(Stored data)

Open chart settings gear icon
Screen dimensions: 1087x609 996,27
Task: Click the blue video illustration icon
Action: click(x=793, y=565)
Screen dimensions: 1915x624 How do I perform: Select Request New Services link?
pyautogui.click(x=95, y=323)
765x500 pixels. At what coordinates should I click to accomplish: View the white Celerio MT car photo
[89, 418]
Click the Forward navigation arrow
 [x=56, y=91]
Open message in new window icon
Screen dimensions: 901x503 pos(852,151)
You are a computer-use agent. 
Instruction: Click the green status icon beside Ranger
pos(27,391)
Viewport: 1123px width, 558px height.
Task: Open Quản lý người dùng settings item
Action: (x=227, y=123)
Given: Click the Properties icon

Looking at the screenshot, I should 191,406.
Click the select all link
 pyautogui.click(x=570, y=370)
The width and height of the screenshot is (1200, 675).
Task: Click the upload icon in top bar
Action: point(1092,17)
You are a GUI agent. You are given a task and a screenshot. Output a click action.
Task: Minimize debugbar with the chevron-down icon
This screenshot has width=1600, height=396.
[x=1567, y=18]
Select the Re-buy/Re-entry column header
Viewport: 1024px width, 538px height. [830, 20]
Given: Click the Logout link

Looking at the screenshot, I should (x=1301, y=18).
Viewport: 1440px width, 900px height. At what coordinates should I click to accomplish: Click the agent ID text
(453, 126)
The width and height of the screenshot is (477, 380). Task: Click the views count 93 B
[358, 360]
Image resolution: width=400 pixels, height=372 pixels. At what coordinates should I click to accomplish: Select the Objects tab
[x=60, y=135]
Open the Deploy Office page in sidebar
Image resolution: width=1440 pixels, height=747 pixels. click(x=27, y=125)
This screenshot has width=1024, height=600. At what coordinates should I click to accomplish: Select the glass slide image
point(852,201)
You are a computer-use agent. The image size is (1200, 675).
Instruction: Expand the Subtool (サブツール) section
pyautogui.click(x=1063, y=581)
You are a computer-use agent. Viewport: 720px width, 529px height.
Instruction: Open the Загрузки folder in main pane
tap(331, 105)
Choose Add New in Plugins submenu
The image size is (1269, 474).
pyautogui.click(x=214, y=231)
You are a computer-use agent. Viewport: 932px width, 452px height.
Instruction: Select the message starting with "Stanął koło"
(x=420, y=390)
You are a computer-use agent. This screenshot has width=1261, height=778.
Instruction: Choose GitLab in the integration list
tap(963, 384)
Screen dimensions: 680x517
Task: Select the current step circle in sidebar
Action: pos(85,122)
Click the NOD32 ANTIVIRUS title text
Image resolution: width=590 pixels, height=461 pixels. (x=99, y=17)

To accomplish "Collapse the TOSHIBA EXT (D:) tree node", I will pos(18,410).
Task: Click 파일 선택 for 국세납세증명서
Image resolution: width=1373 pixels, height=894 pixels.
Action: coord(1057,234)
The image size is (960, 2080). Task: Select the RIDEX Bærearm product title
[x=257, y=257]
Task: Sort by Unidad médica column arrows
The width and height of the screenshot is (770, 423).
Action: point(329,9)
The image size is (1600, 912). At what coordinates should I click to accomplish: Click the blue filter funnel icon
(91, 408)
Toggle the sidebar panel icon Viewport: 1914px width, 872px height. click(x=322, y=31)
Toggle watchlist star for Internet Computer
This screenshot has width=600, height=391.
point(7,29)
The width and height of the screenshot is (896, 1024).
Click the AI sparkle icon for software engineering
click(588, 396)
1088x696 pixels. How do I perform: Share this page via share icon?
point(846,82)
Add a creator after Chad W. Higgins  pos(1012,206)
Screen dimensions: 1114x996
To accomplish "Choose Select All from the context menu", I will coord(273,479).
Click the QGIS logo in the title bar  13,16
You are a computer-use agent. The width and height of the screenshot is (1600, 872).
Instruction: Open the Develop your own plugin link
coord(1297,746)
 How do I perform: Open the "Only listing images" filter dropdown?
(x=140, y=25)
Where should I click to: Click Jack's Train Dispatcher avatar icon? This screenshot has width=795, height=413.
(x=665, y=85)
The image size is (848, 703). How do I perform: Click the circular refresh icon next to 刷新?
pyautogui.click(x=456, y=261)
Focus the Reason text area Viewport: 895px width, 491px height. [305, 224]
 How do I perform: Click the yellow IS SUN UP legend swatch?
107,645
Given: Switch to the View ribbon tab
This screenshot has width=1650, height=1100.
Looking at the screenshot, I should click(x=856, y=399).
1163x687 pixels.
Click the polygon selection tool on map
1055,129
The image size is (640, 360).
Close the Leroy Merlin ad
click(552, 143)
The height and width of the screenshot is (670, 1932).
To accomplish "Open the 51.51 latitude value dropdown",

• **Exercise**: Print all of the lines above so that each one matches its original exactly.

• **Task response**:
Open chart settings gear icon
Screen dimensions: 1087x609 996,27
Task: Click the blue video illustration icon
Action: click(x=793, y=565)
Screen dimensions: 1915x624 How do I perform: Select Request New Services link?
pyautogui.click(x=95, y=323)
765x500 pixels. At what coordinates should I click to accomplish: View the white Celerio MT car photo
[89, 418]
Click the Forward navigation arrow
 [x=56, y=91]
Open message in new window icon
Screen dimensions: 901x503 pos(852,151)
You are a computer-use agent. 
Instruction: Click the green status icon beside Ranger
pos(27,391)
Viewport: 1123px width, 558px height.
Task: Open Quản lý người dùng settings item
Action: (x=227, y=123)
Given: Click the Properties icon

Looking at the screenshot, I should 191,406.
Click the select all link
 pyautogui.click(x=570, y=370)
The width and height of the screenshot is (1200, 675).
Task: Click the upload icon in top bar
Action: point(1092,17)
You are a GUI agent. You are given a task and a screenshot. Output a click action.
Task: Minimize debugbar with the chevron-down icon
This screenshot has width=1600, height=396.
[x=1567, y=18]
Select the Re-buy/Re-entry column header
Viewport: 1024px width, 538px height. [830, 20]
Given: Click the Logout link

Looking at the screenshot, I should (x=1301, y=18).
Viewport: 1440px width, 900px height. At what coordinates should I click to accomplish: Click the agent ID text
(453, 126)
The width and height of the screenshot is (477, 380). Task: Click the views count 93 B
[358, 360]
Image resolution: width=400 pixels, height=372 pixels. At what coordinates should I click to accomplish: Select the Objects tab
[x=60, y=135]
Open the Deploy Office page in sidebar
Image resolution: width=1440 pixels, height=747 pixels. click(x=27, y=125)
This screenshot has width=1024, height=600. At what coordinates should I click to accomplish: Select the glass slide image
point(852,201)
You are a computer-use agent. The image size is (1200, 675).
Instruction: Expand the Subtool (サブツール) section
pyautogui.click(x=1063, y=581)
You are a computer-use agent. Viewport: 720px width, 529px height.
Instruction: Open the Загрузки folder in main pane
tap(331, 105)
Choose Add New in Plugins submenu
The image size is (1269, 474).
pyautogui.click(x=214, y=231)
You are a computer-use agent. Viewport: 932px width, 452px height.
Instruction: Select the message starting with "Stanął koło"
(x=420, y=390)
You are a computer-use agent. This screenshot has width=1261, height=778.
Instruction: Choose GitLab in the integration list
tap(963, 384)
Screen dimensions: 680x517
Task: Select the current step circle in sidebar
Action: pos(85,122)
Click the NOD32 ANTIVIRUS title text
Image resolution: width=590 pixels, height=461 pixels. (x=99, y=17)

To accomplish "Collapse the TOSHIBA EXT (D:) tree node", I will pos(18,410).
Task: Click 파일 선택 for 국세납세증명서
Image resolution: width=1373 pixels, height=894 pixels.
Action: coord(1057,234)
The image size is (960, 2080). Task: Select the RIDEX Bærearm product title
[x=257, y=257]
Task: Sort by Unidad médica column arrows
The width and height of the screenshot is (770, 423).
Action: point(329,9)
The image size is (1600, 912). At what coordinates should I click to accomplish: Click the blue filter funnel icon
(91, 408)
Toggle the sidebar panel icon Viewport: 1914px width, 872px height. click(x=322, y=31)
Toggle watchlist star for Internet Computer
This screenshot has width=600, height=391.
point(7,29)
The width and height of the screenshot is (896, 1024).
Click the AI sparkle icon for software engineering
click(588, 396)
1088x696 pixels. How do I perform: Share this page via share icon?
point(846,82)
Add a creator after Chad W. Higgins  pos(1012,206)
Screen dimensions: 1114x996
To accomplish "Choose Select All from the context menu", I will coord(273,479).
Click the QGIS logo in the title bar  13,16
You are a computer-use agent. The width and height of the screenshot is (1600, 872).
Instruction: Open the Develop your own plugin link
coord(1297,746)
 How do I perform: Open the "Only listing images" filter dropdown?
(x=140, y=25)
Where should I click to: Click Jack's Train Dispatcher avatar icon? This screenshot has width=795, height=413.
(x=665, y=85)
The image size is (848, 703). How do I perform: Click the circular refresh icon next to 刷新?
pyautogui.click(x=456, y=261)
Focus the Reason text area Viewport: 895px width, 491px height. [305, 224]
 How do I perform: Click the yellow IS SUN UP legend swatch?
107,645
Given: Switch to the View ribbon tab
This screenshot has width=1650, height=1100.
Looking at the screenshot, I should click(x=856, y=399).
1163x687 pixels.
Click the polygon selection tool on map
1055,129
The image size is (640, 360).
Close the Leroy Merlin ad
click(552, 143)
The height and width of the screenshot is (670, 1932).
To accomplish "Open the 51.51 latitude value dropdown",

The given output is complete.